Yes, we do have support group meetings once a month. It has been scientifically proven that attendance to support groups is associated with better long-term weight loss maintenance. These meetings routinely take place on the first Saturday of each month at 12.00 at Acıbadem Fulya Hospital. These meetings provide an opportunity to share experiences as patients discuss common issues, stresses, successes, and most importantly, ways of avoiding weight regain. Patients are all welcomed both before and after the bariatric surgery. These meetings are very informative as patients can ask all sorts of questions to our surgeons, nutritionists and psychologists.
Will I have to limit my social life after bariatric surgery?
No, you don’t need to. We expect you to continue your regular social life and daily routine. If you limit your social life, you may feel lonely and depressed. Adapting your new eating behavior into your new life is important.
How often will I see the doctor after my bariatric surgery?
After your surgery, we expect to see you on a regular basis. Especially, visits on the third and the twelfth month are very important. Then, a yearly follow-up for five years is essential.

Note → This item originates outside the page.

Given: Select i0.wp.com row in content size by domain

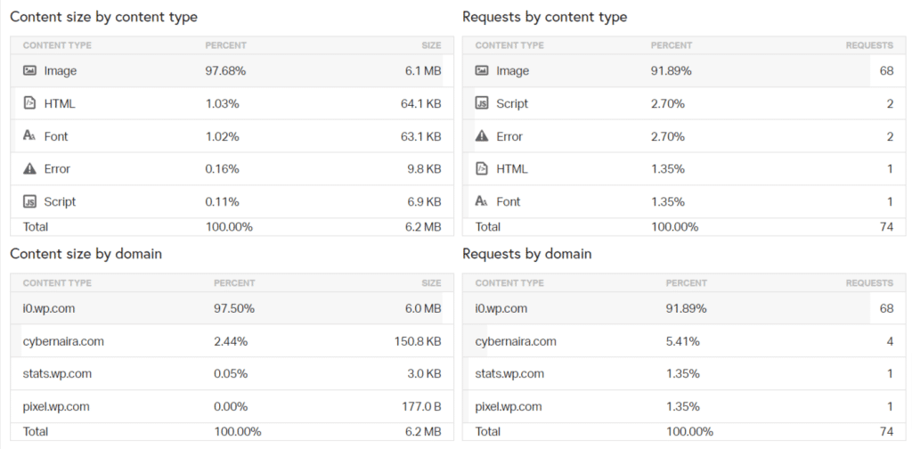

These follow-up visits are to protect your health and ensure your weight loss maintenance.
Apart from these regular follow-up visits, you can contact our team members anytime you wish.
Is it safe to get pregnant after bariatric surgery?
Scientific studies show that pregnancy after weight loss surgery is easier and safer. In other words, weight reduction surgery increases fertility.
Yet, for a healthy pregnancy, you should wait at least one year for your weight loss to stabilize.
Will I need plastic surgery after my bariatric surgery? What is the best time to do it?
Not everybody will require plastic surgery. Factors such as your age, BMI and personal preferences determine such a decision. Aesthetic operations are not performed for health reasons. So, if a patient chooses to have one, it is reccommend that he/she waits until the weight loss stops, and stabilizes for at least 2-3 months. This generally happens 1.5 years after surgery.
When will I start eating solid foods after surgery?
You will eat only liquid or pureed food for 2-3 weeks after surgery. Then, each week, the form of foods will get more solid. After 4-5 weeks, most of our patients start eating chicken, fish, lentils and cooked vegetables. Only large pieces of meat must be avoided during the first 3-4 months after surgery. For this reason, all patients must absolutely use protein supplements during that time. It is very important to introduce new textures gradually and carefully. Our dietitian will work with you closely, and help you plan the most suitable diet for you.